ACTION ITEM:
Looking through the records that follow, determine how many lines contain "computer" and reply with that number alone.
START DATA PROVIDED
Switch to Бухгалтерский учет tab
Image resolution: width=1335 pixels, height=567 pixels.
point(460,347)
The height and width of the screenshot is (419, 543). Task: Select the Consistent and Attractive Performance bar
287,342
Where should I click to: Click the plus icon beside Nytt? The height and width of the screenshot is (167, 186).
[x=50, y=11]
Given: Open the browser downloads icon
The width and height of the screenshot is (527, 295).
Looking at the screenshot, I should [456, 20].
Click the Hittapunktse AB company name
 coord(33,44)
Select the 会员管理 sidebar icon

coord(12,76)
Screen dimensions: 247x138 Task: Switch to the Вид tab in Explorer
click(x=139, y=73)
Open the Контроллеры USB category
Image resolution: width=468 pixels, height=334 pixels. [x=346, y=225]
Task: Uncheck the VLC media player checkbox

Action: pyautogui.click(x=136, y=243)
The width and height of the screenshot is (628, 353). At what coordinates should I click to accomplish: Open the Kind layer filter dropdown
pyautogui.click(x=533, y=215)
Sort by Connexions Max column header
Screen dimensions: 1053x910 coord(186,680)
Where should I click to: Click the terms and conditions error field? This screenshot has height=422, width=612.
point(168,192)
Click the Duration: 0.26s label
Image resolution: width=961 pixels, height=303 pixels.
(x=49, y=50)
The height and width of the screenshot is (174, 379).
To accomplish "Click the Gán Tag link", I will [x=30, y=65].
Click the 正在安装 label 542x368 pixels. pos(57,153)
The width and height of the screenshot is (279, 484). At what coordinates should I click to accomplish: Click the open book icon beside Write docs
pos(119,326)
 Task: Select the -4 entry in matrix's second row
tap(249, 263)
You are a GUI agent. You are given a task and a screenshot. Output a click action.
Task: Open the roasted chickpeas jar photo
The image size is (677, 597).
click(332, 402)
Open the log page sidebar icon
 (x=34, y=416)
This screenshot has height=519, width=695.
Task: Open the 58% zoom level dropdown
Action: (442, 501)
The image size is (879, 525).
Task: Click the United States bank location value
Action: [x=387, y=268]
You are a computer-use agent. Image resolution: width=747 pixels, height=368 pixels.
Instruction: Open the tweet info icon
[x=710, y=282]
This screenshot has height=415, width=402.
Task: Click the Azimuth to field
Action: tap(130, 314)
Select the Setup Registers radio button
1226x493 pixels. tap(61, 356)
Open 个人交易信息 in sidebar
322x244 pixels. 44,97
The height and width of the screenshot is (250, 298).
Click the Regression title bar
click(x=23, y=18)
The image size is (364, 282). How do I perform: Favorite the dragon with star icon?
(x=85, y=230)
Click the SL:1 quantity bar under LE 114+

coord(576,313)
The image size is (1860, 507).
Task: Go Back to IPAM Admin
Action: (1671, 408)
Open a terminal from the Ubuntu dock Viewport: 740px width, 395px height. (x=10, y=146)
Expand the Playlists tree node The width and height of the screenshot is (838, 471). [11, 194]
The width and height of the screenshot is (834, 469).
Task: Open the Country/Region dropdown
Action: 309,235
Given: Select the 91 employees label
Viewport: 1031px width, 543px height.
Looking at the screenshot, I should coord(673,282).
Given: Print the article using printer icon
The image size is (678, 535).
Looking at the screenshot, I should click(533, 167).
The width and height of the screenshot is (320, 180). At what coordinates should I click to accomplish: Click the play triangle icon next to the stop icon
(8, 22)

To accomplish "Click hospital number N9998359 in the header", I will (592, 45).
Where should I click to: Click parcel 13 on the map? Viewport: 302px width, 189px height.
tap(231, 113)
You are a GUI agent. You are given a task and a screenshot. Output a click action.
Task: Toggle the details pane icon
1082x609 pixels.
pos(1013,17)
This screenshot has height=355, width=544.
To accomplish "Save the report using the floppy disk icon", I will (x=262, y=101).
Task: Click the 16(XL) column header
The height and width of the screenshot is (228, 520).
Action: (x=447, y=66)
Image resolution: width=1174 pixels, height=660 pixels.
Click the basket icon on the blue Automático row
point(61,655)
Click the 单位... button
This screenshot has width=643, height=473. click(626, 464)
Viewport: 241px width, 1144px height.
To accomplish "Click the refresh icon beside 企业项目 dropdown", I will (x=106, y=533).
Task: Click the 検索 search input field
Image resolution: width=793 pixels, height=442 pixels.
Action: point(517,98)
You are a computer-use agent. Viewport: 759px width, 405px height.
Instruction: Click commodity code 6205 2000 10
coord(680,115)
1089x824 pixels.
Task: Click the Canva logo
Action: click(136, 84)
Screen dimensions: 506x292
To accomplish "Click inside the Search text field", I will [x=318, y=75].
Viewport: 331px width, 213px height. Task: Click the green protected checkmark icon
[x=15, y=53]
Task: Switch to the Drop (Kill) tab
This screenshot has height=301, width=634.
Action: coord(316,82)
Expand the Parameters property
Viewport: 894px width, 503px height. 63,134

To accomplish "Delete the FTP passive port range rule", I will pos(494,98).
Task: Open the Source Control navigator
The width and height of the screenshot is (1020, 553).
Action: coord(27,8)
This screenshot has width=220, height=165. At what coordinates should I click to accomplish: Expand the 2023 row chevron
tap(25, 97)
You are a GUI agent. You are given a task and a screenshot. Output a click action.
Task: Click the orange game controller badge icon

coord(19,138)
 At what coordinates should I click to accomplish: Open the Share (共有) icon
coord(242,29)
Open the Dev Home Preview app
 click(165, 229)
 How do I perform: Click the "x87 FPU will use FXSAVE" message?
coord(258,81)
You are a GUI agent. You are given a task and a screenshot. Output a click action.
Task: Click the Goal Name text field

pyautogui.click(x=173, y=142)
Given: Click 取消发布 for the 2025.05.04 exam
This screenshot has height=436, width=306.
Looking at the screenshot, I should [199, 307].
END DATA PROVIDED
OUTPUT FOR THIS TASK:
2